## FineTuning LLM with Model-As-Service

This sample shows how use create a standalone FineTuning job to fine tune a model to summarize a dialog between 2 people using samsum dataset.

#### Training data
We use sample data placed along with the notebook for our finetuning in files "train.jsonl" and "validation.jsonl".

#### Model
We will use the Phi-3-mini-4k-instruct model to show how user can finetune a model for chat-completion task. If you opened this notebook from a specific model card, remember to replace the specific model name. 

#### Outline
1. Setup pre-requisites
2. Pick a model to fine-tune.
3. Create training and validation datasets.
4. Configure the fine tuning job.
5. Submit the fine tuning job.
6. Create serverless deployment using finetuned model and sample inference

### 1. Setup pre-requisites
* Install dependencies
* Connect to AzureML Workspace. Learn more at [set up SDK authentication](https://learn.microsoft.com/en-us/azure/machine-learning/how-to-setup-authentication?tabs=sdk). Replace  `<WORKSPACE_NAME>`, `<RESOURCE_GROUP>` and `<SUBSCRIPTION_ID>` below.
* Connect to `azureml` system registry
* Set an optional experiment name

**Install dependencies by running below cell. This is not an optional step if running in a new environment.**

In [None]:
%pip install azure-ai-ml
%pip install azure-identity

%pip install mlflow
%pip install azureml-mlflow

### Create AzureML Workspace connections

In [None]:
from azure.ai.ml import MLClient
from azure.identity import (
    DefaultAzureCredential,
    InteractiveBrowserCredential,
)

try:
    credential = DefaultAzureCredential()
    credential.get_token("https://management.azure.com/.default")
except Exception as ex:
    credential = InteractiveBrowserCredential()

try:
    workspace_ml_client = MLClient.from_config(credential=credential)
except:
    workspace_ml_client = MLClient(
        credential,
        subscription_id="<SUBSCRIPTION_ID>",
        resource_group_name="<RESOURCE_GROUP_NAME>",
        workspace_name="<PROJECT_NAME OR WORKSPACE_NAME>",
    )

# the models, fine tuning pipelines and environments are available in various AzureML system registries,
# Example: Phi family of models are in "azureml", Llama family of models are in "azureml-meta" registry.
registry_ml_client = MLClient(credential, registry_name="azureml")

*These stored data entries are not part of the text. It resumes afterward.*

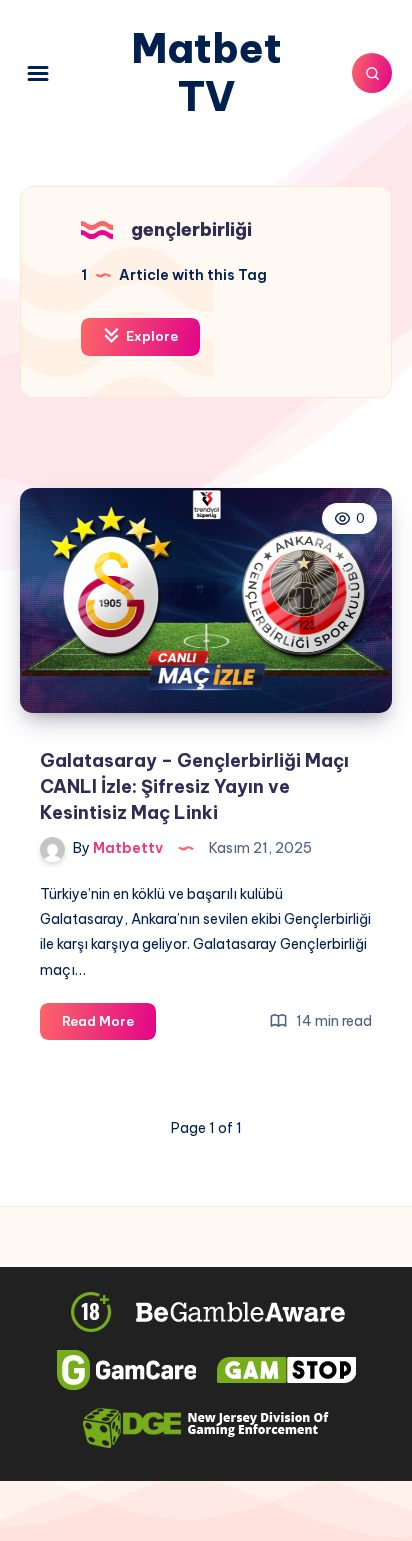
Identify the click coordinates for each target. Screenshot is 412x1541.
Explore (150, 336)
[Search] (372, 73)
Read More (109, 1026)
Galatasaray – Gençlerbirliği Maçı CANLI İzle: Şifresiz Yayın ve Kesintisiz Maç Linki (194, 786)
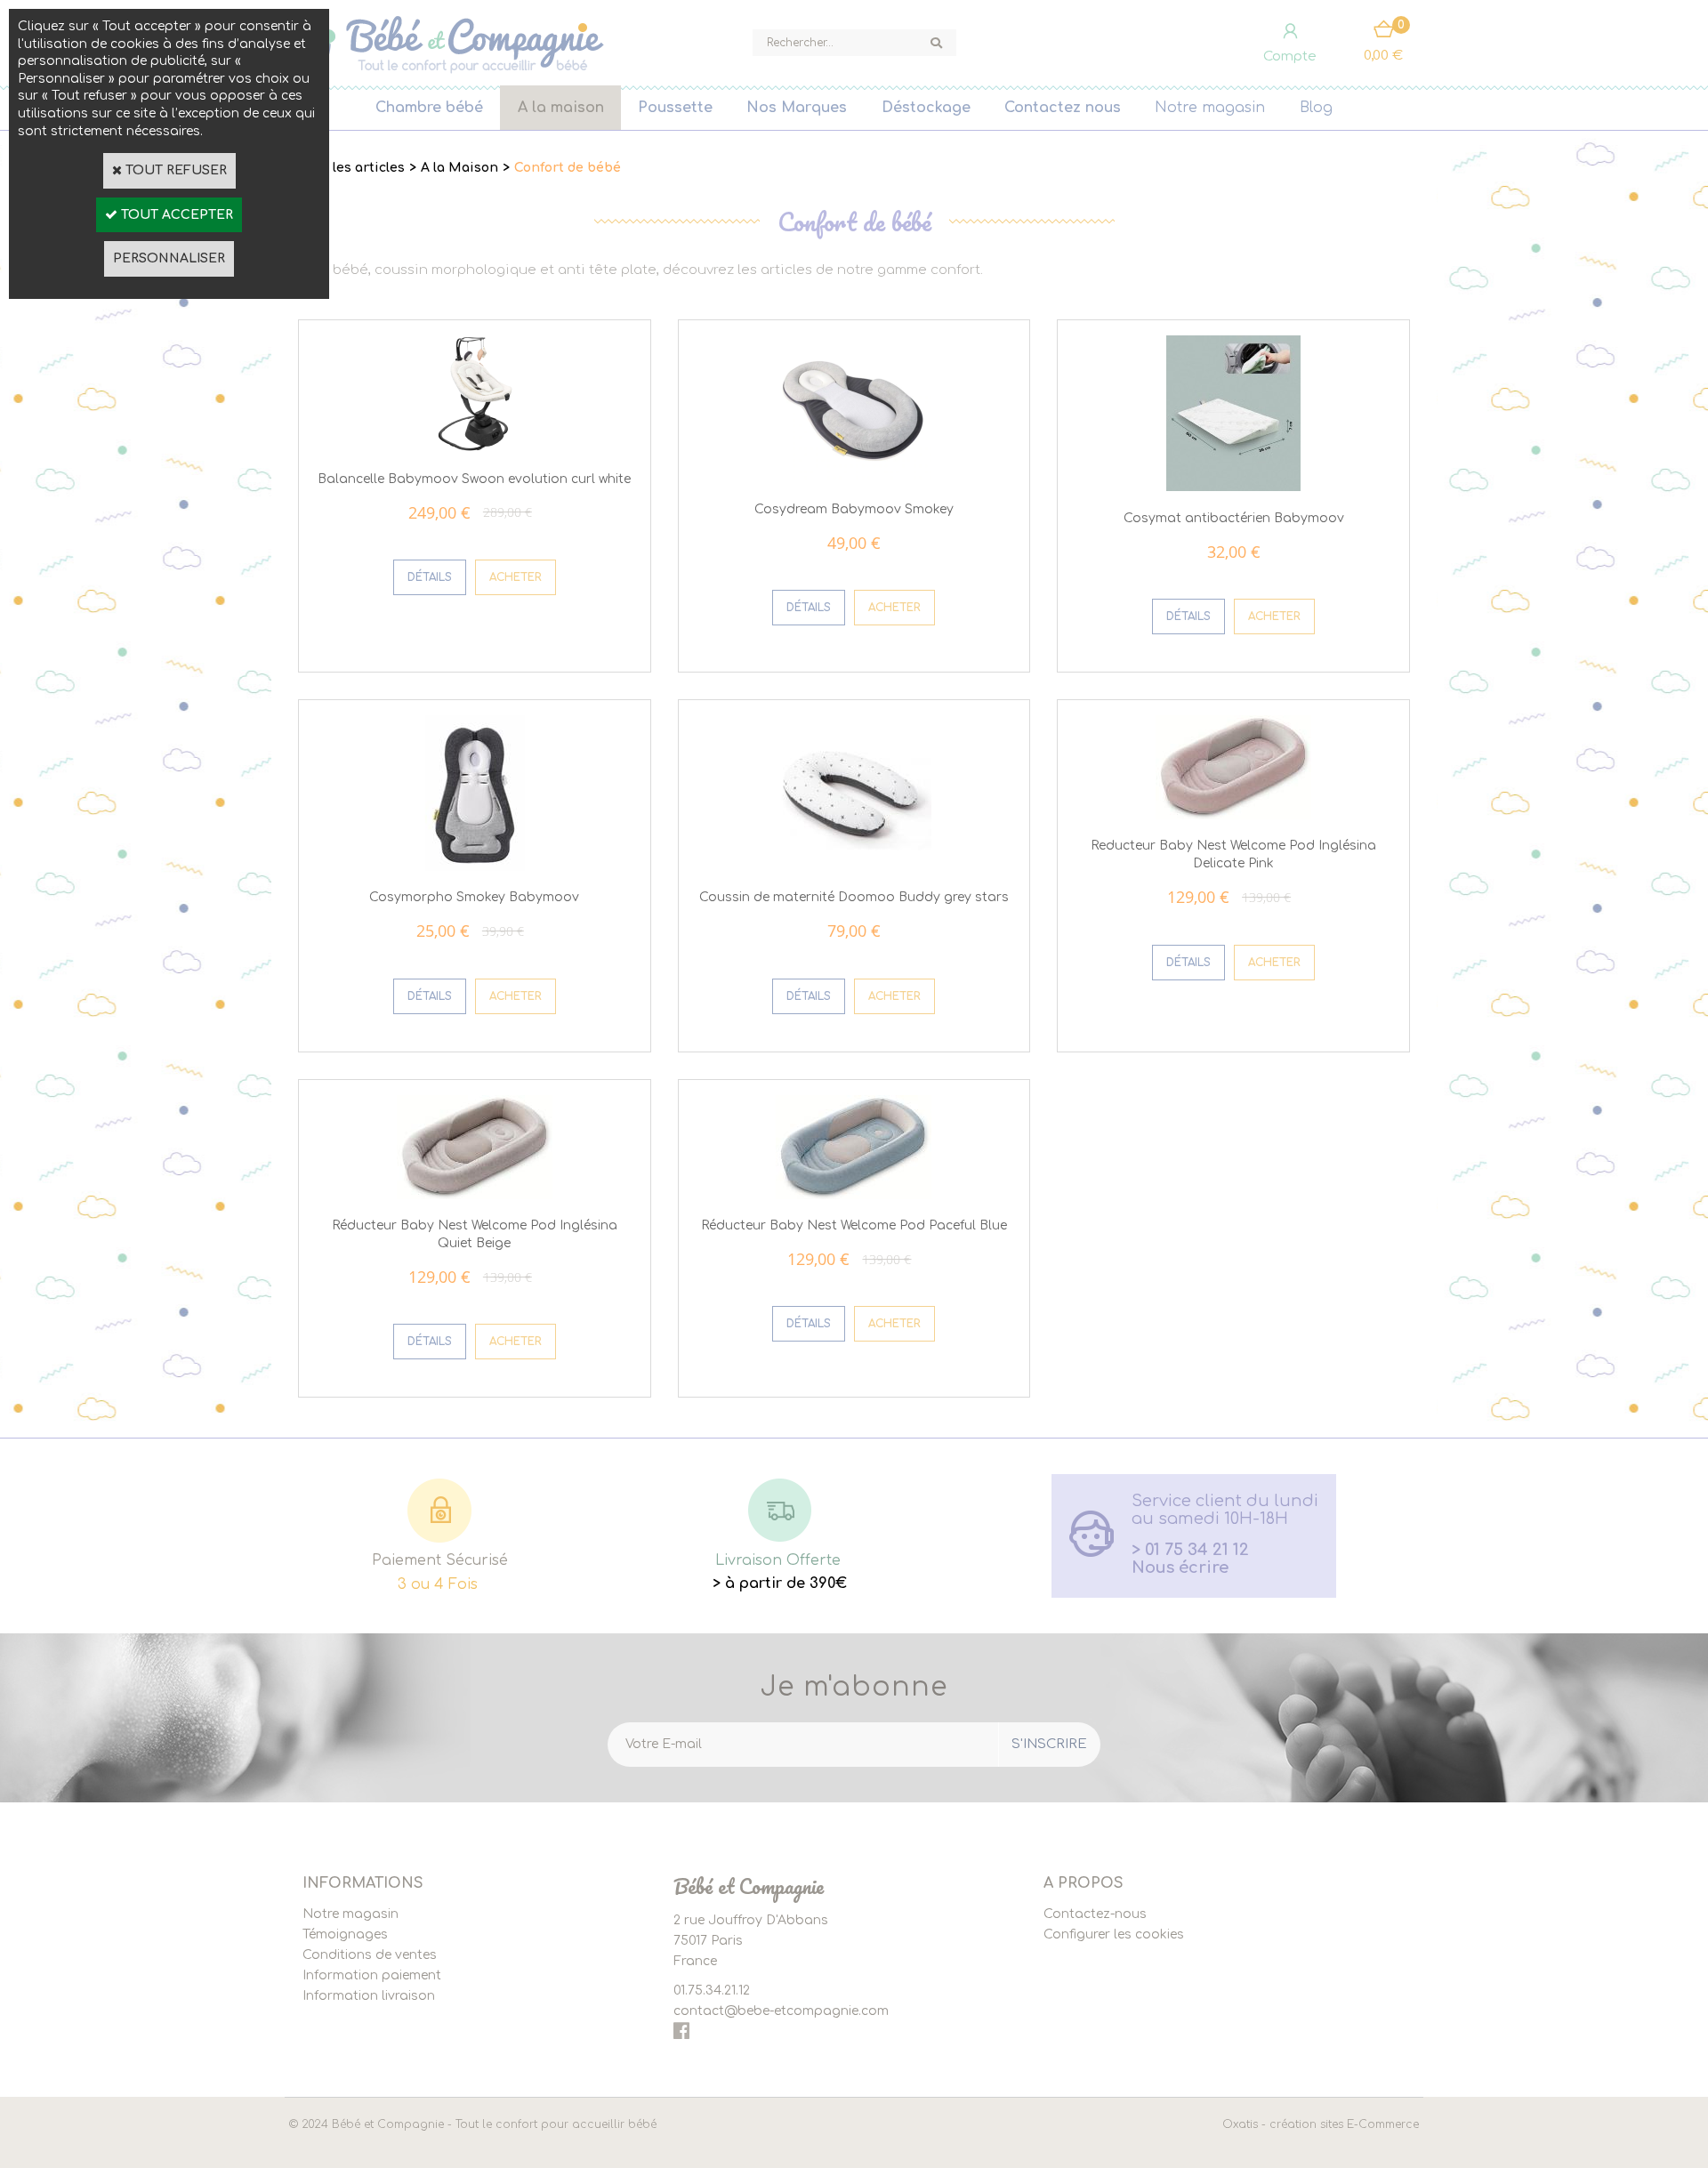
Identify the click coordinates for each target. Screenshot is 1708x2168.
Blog (1316, 108)
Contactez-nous (1095, 1914)
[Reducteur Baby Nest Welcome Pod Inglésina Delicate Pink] (1233, 815)
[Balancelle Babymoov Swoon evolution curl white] (474, 448)
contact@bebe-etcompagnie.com (781, 2011)
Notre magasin (1210, 108)
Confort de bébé (567, 167)
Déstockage (926, 108)
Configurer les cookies (1113, 1934)
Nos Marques (796, 108)
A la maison (561, 108)
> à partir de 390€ (780, 1584)
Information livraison (368, 1996)
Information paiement (371, 1975)
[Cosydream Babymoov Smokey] (853, 478)
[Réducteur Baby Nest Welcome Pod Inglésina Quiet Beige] (474, 1195)
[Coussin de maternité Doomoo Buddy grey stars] (853, 867)
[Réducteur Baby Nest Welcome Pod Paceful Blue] (853, 1195)
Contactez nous (1062, 108)
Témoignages (345, 1934)
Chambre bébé (429, 108)
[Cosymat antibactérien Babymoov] (1233, 487)
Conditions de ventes (369, 1955)
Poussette (675, 108)
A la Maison (459, 167)
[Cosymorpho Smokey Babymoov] (474, 867)
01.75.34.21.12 (711, 1990)
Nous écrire (1180, 1567)
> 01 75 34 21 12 (1190, 1550)
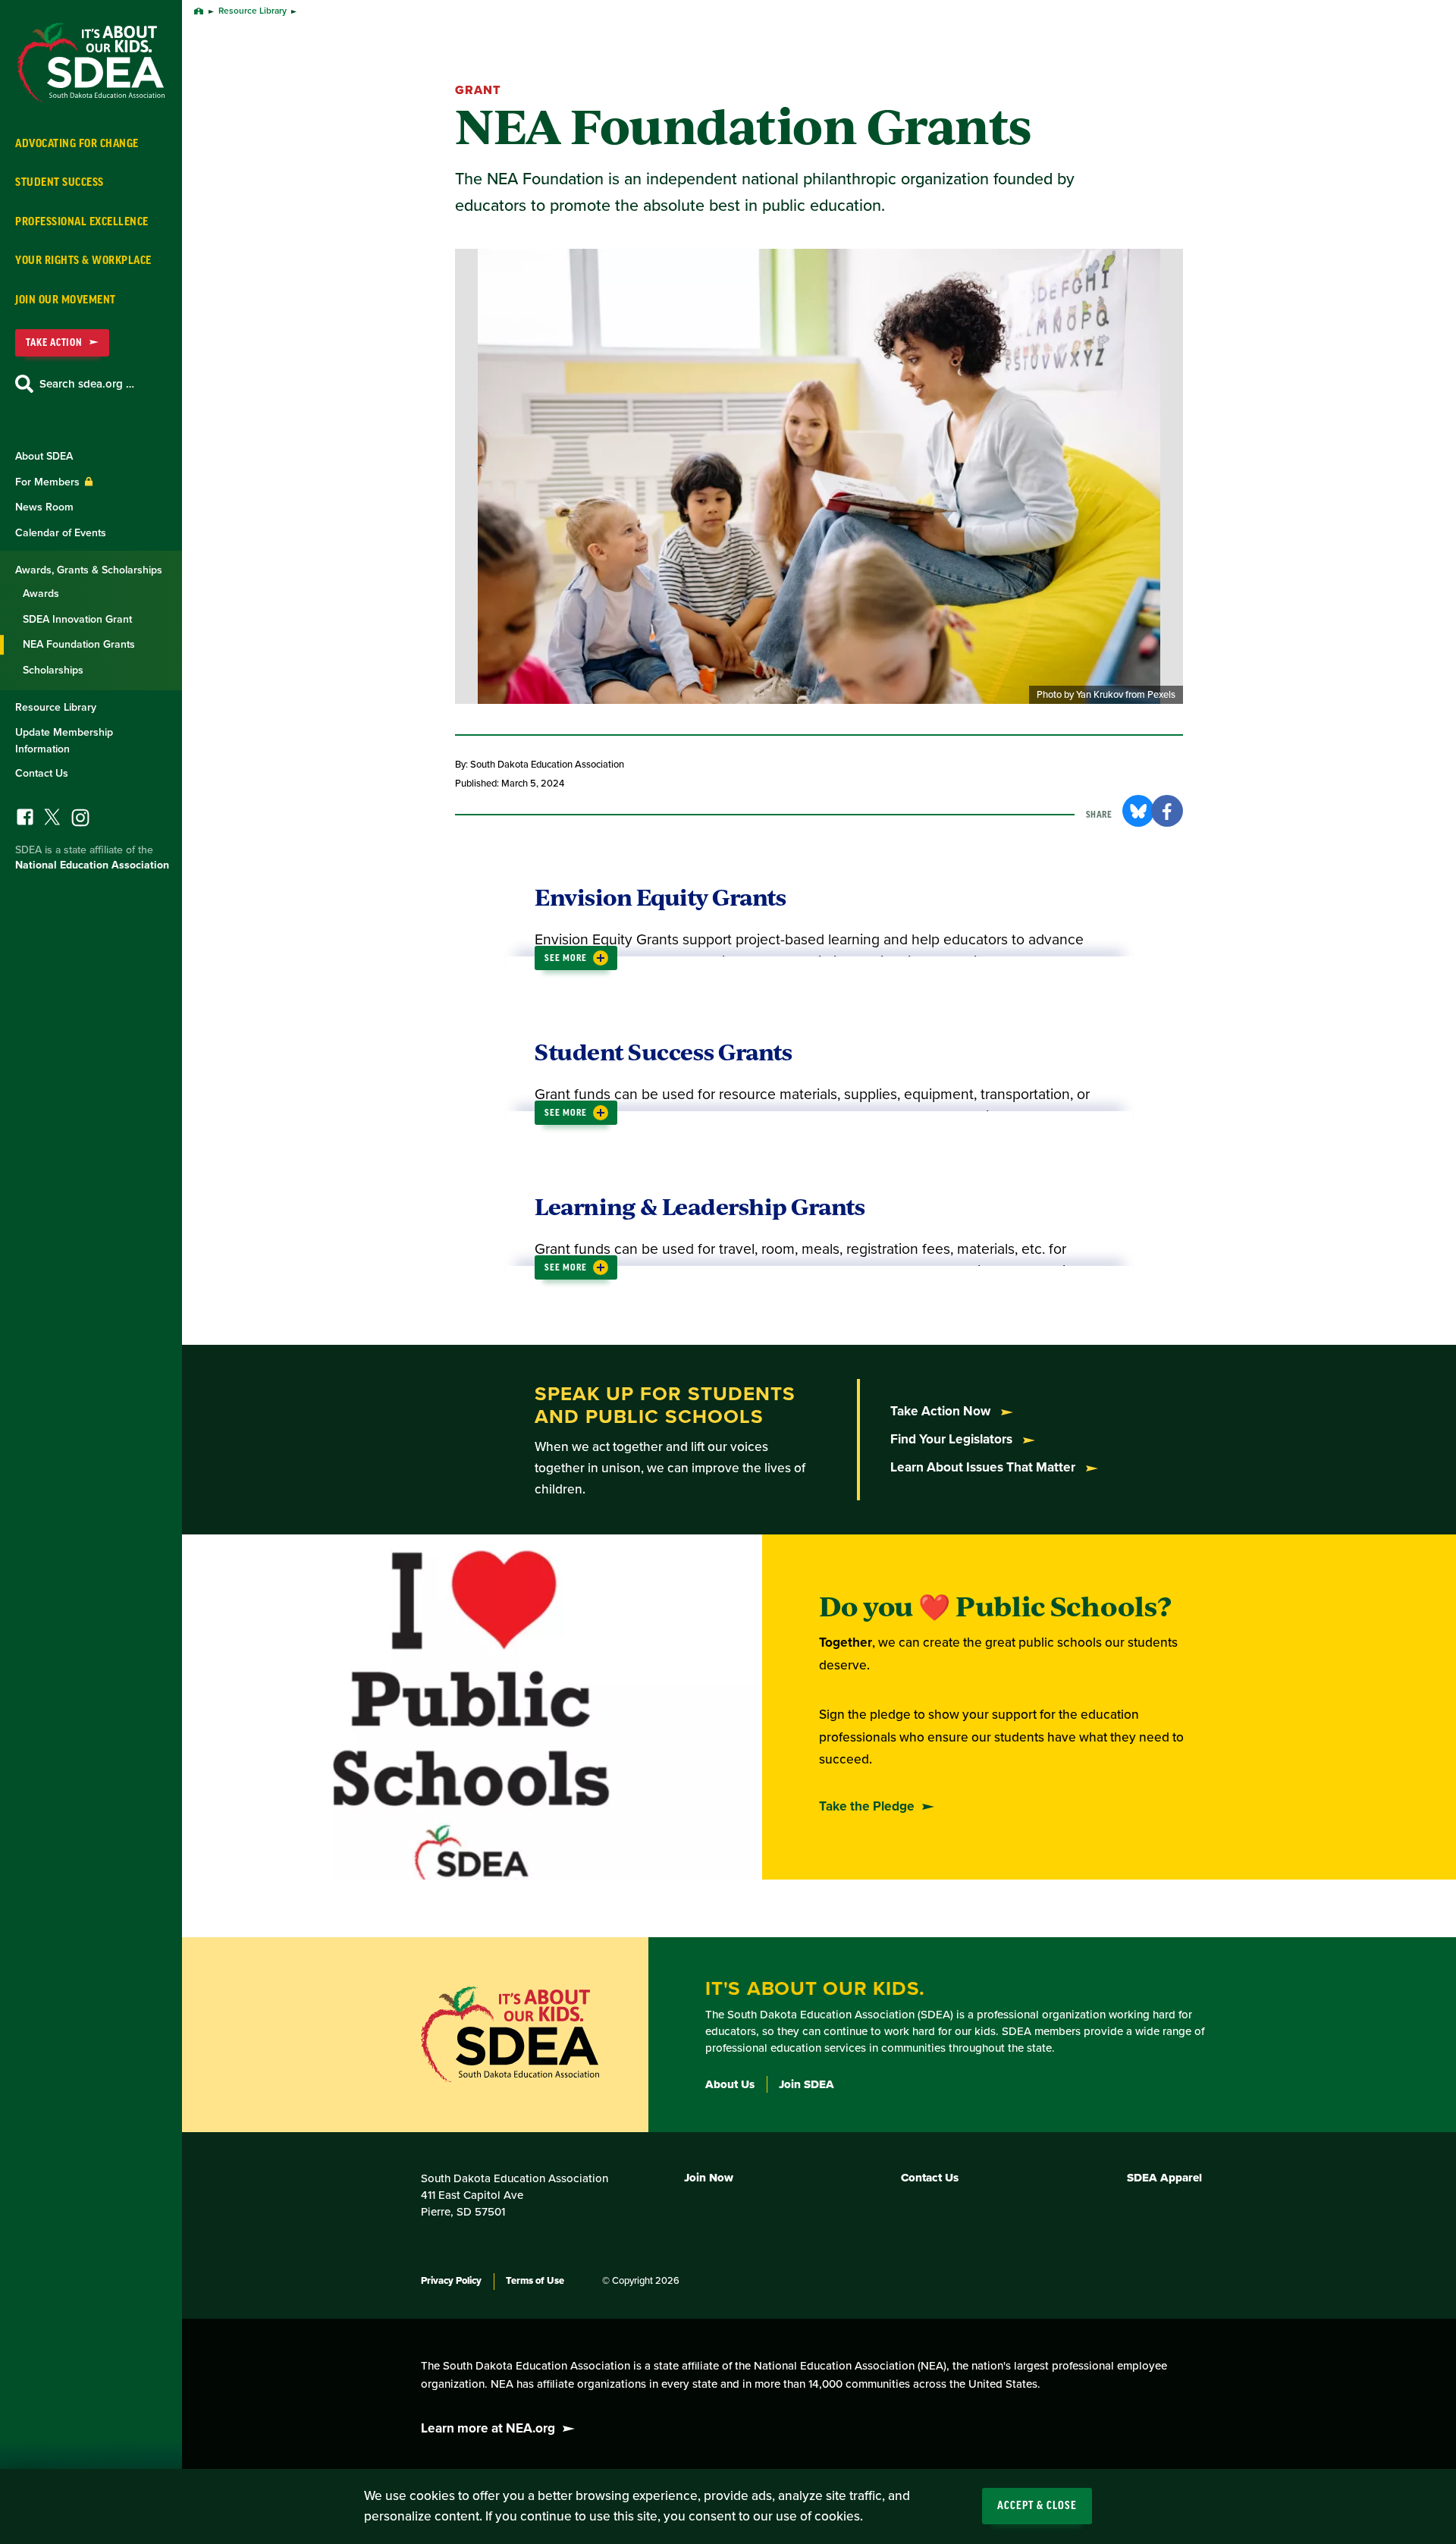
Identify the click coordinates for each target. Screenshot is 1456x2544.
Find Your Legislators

# Get AzureML workspace object.
workspace = workspace_ml_client._workspaces.get(workspace_ml_client.workspace_name)
workspace.id

### 2. Pick a model to fine tune

Phi-4-mini-instruct is a lightweight open model built upon synthetic data and filtered publicly available websites - with a focus on high-quality, reasoning dense data. The model belongs to the Phi-4 model family and supports 128K token context length. The model underwent an enhancement process, incorporating both supervised fine-tuning and direct preference optimization to support precise instruction adherence and robust safety measures. You can browse these models in the Model Catalog in the Azure AI Studio, filtering by the `chat-completion` task. In this example, we use the `Phi-3-mini-4k-instruct` model. If you have opened this notebook for a different model, replace the model name and version accordingly.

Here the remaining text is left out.